Official PyTorch implementation for paper "Efficient Two-Stage Detection of Human–Object Interactions with a Novel Unary–Pairwise Transformer"

Last update: Dec 20, 2022

Overview

UPT: Unary–Pairwise Transformers

This repository contains the official PyTorch implementation for the paper

Frederic Z. Zhang, Dylan Campbell and Stephen Gould. Efficient Two-Stage Detection of Human–Object Interactions with a Novel Unary–Pairwise Transformer. arXiv preprint arXiv:2112.01838.

[project page] [preprint]

Abstract

...
However, the success of such one-stage HOI detectors can largely be attributed to the representation power of transformers. We discovered that when equipped with the same transformer, their two-stage counterparts can be more performant and memory-efficient, while taking a fraction of the time to train. In this work, we propose the Unary–Pairwise Transformer, a two-stage detector that exploits unary and pairwise representa-tions for HOIs. We observe that the unary and pairwise parts of our transformer network specialise, with the former preferentially increasing the scores of positive examples and the latter decreasing the scores of negative examples. We evaluate our method on the HICO-DET and V-COCO datasets, and significantly outperform state-of-the-art approaches. At inference time, our model with ResNet50 approaches real-time performance on a single GPU.

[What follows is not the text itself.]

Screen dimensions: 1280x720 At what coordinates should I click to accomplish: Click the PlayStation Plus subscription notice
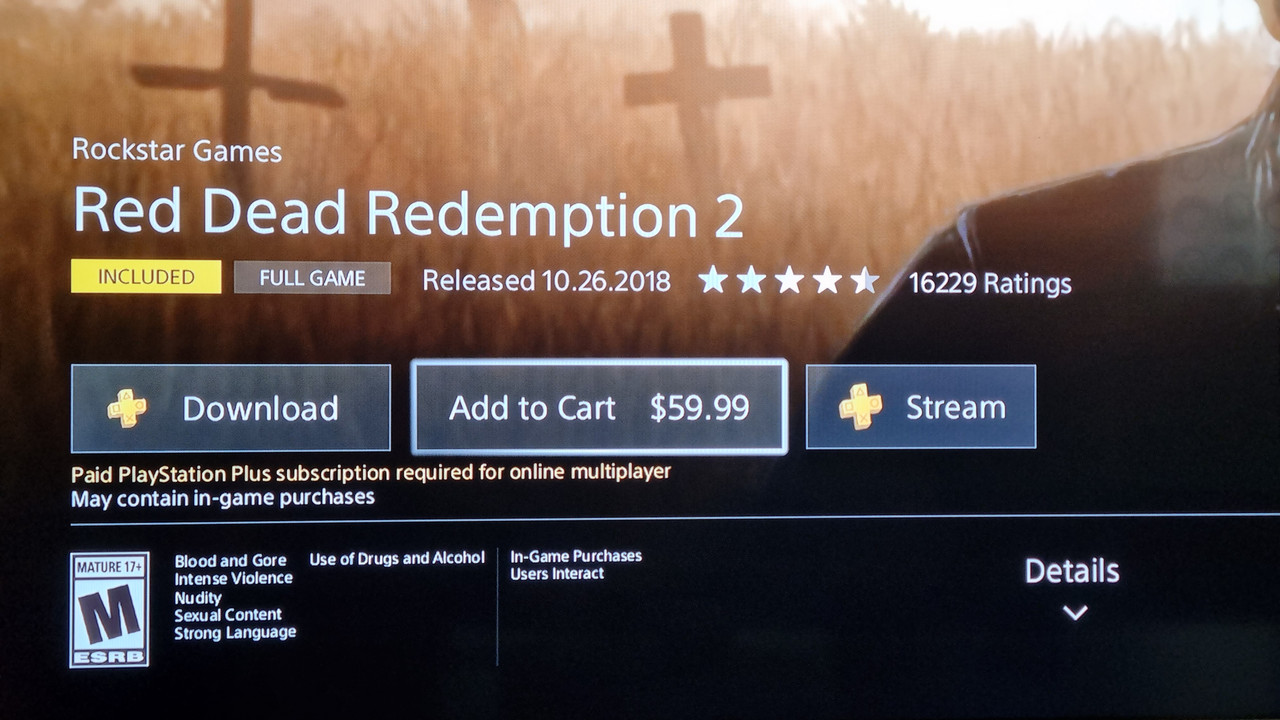371,471
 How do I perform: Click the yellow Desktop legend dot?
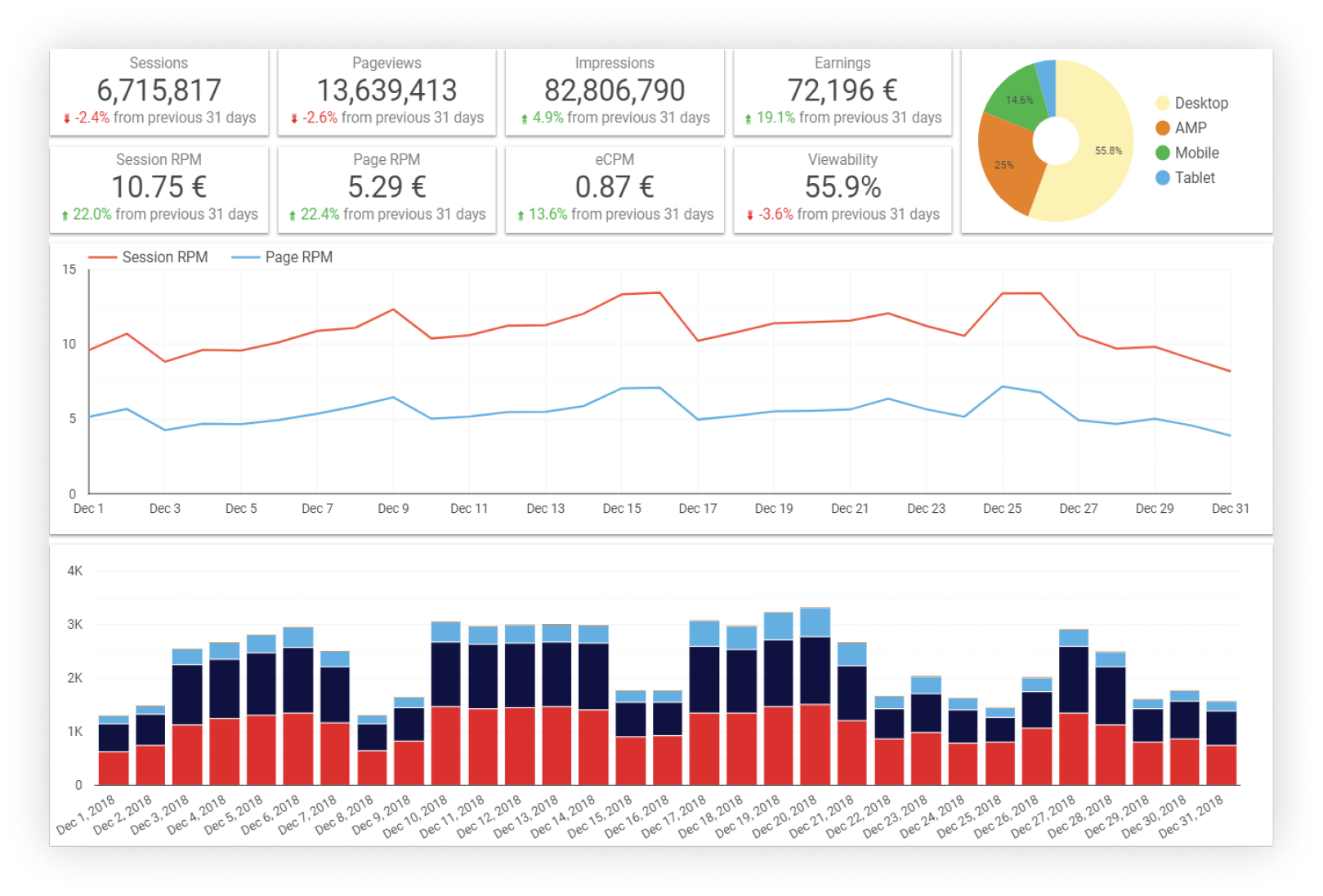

Demonstration on data in the wild

Model Zoo

We provide weights for UPT models pre-trained on HICO-DET and V-COCO for potential downstream applications. In addition, we also provide weights for fine-tuned DETR models to facilitate reproducibility. To attempt fine-tuning the DETR model yourself, refer to this repository.

Model	Dataset	Default Settings	Inference	UPT Weights	DETR Weights
UPT-R50	HICO-DET	(`31.66`, `25.94`, `33.36`)	`0.042s`	weights	weights
UPT-R101	HICO-DET	(`32.31`, `28.55`, `33.44`)	`0.061s`	weights	weights
UPT-R101-DC5	HICO-DET	(`32.62`, `28.62`, `33.81`)	`0.124s`	weights	weights

Model	Dataset	Scenario 1	Scenario 2	Inference	UPT Weights	DETR Weights
UPT-R50	V-COCO	`59.0`	`64.5`	`0.043s`	weights	weights
UPT-R101	V-COCO	`60.7`	`66.2`	`0.064s`	weights	weights
UPT-R101-DC5	V-COCO	`61.3`	`67.1`	`0.131s`	weights	weights

The inference speed was benchmarked on a GeForce RTX 3090. Note that weights of the UPT model include those of the detector (DETR). You do not need to download the DETR weights, unless you want to train the UPT model from scratch. Training UPT-R50 with 8 GeForce GTX TITAN X GPUs takes around 5 hours on HICO-DET and 40 minutes on V-COCO, almost a tenth of the time compared to other one-stage models such as QPIC.

Contact

For general inquiries regarding the paper and code, please post them in Discussions. For bug reports and feature requests, please post them in Issues. You can also contact me at [email protected].

Prerequisites

Install the lightweight deep learning library Pocket. The recommended PyTorch version is 1.9.0.
Download the repository and the submodules.

git clone https://github.com/fredzzhang/upt.git
git submodule init
git submodule update

Prepare the HICO-DET dataset.
1. If you have not downloaded the dataset before, run the following script.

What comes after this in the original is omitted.